It’s rare that an opinion poll brings a tear to my eye. But this week one did. It was the CNN/ComRes poll published on Monday. It found that 47 per cent of British adults would vote Leave if the EU referendum was held today, and 45 per cent would vote Remain (eight per cent said they didn’t know how they’d vote).

This means, as the CNN headline put it, that ‘Six months on, Brits stand by EU referendum decision’. Leavers haven’t budged. Regrexit is a myth. Even after months of being branded as idiots, libelled as racists, and charged with bringing about a hike in hate crime and possibly the end of decent politics as we knew it, Leavers remain devoted to their choice, convinced of their cause. Such steadfastness in the face of months of intense verbal persecution is moving, and inspiring.
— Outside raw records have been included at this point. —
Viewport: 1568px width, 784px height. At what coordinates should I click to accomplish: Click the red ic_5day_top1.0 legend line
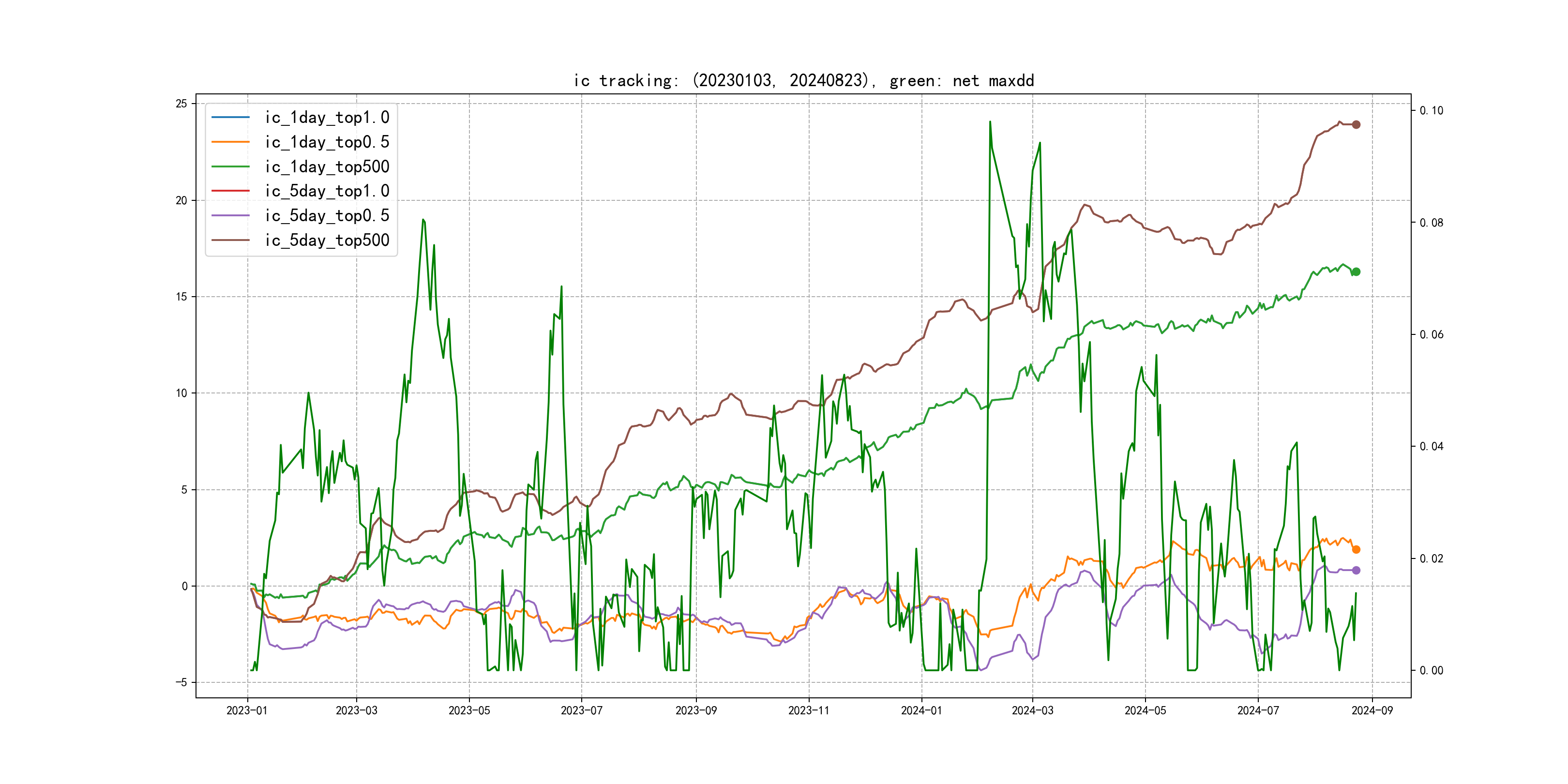[230, 191]

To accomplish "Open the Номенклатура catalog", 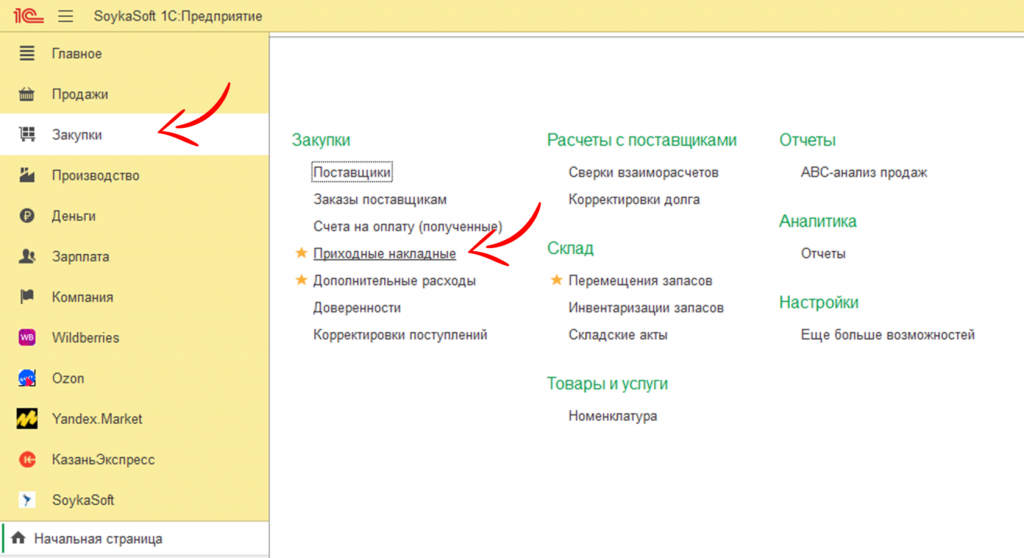I will coord(612,416).
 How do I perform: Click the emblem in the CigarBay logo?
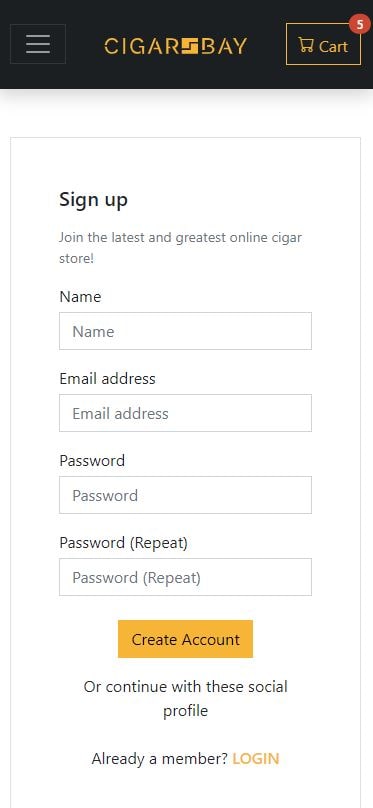click(x=189, y=46)
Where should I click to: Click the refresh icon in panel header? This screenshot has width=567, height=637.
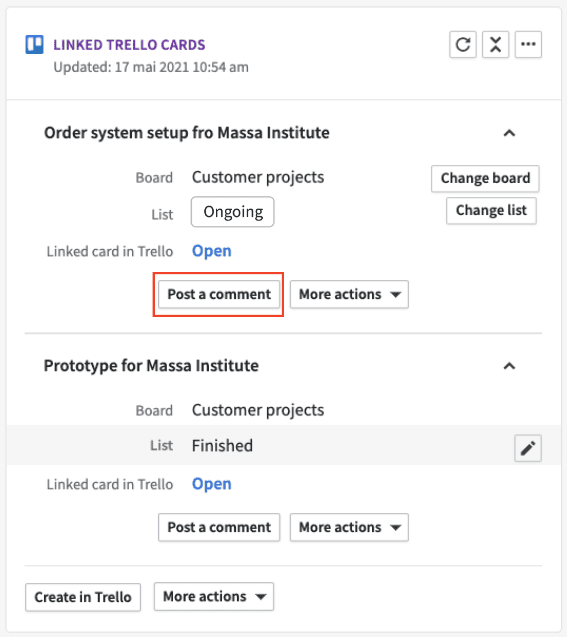463,44
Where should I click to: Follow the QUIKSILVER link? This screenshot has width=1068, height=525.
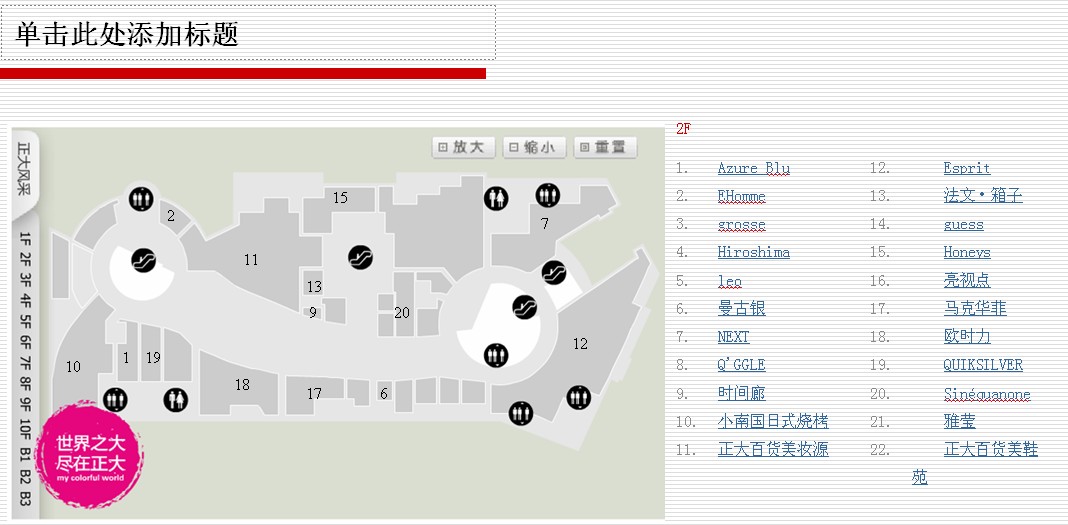coord(982,365)
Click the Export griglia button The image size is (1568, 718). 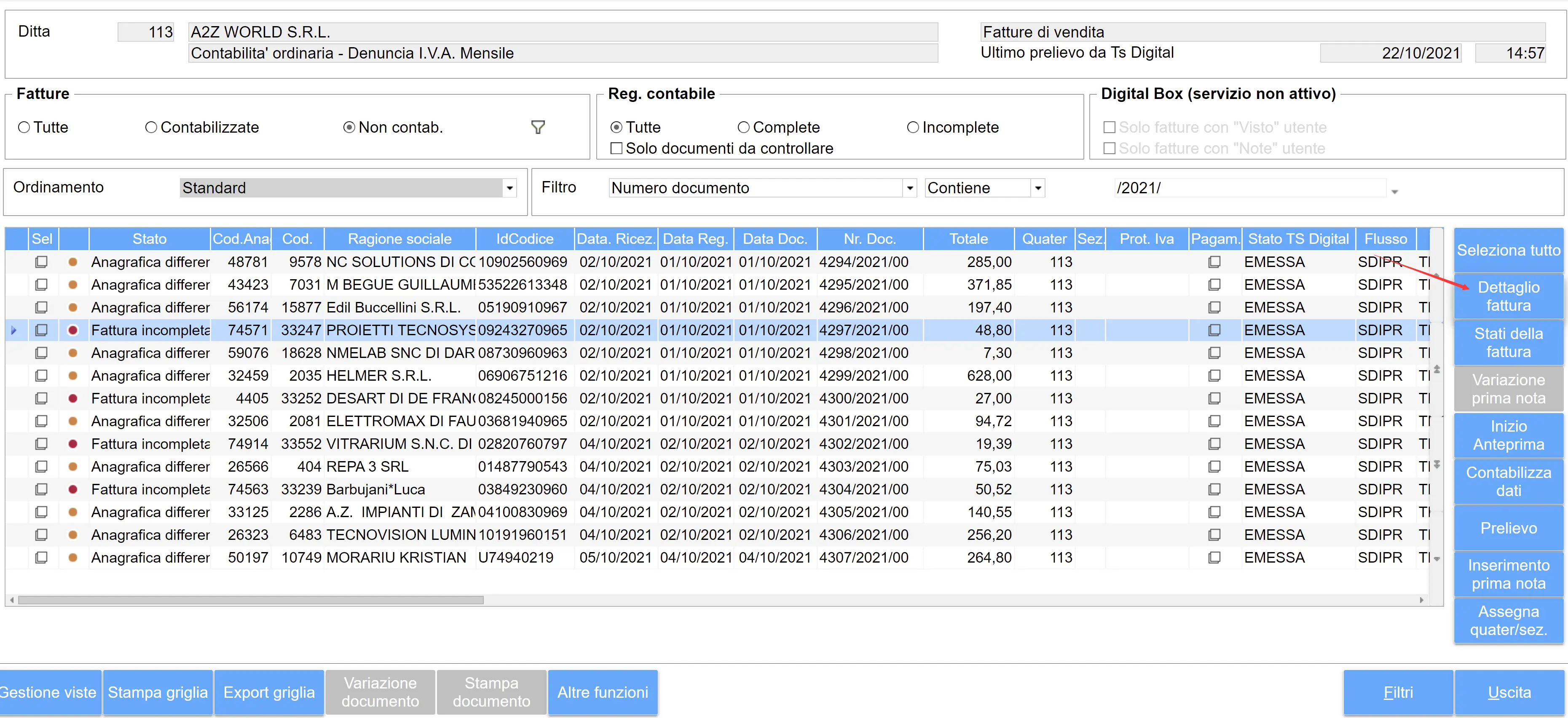click(x=268, y=692)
The reason the poll made me feel a little emotional is because I know how hard it can be to be a Leaver. A schoolteacher friend of mine tells her co-workers she voted Remain — she didn’t — because the Guardian-reading staffroom is crazily anti-Leave and she doesn’t want to be thought of as ‘Ukippy’ (she’s about as un-Ukippy as it’s possible to be). My brother, a Leaver, was at a well-to-do social gathering at which leaving the EU was being gabbed about as the biggest calamity to befall Britain since the war, so he told everyone he didn’t vote. I get emails from shy Leavers. One told me he fled social media because his social set were forever tweeting about Leavers being ‘ignorant, uneducated racists’.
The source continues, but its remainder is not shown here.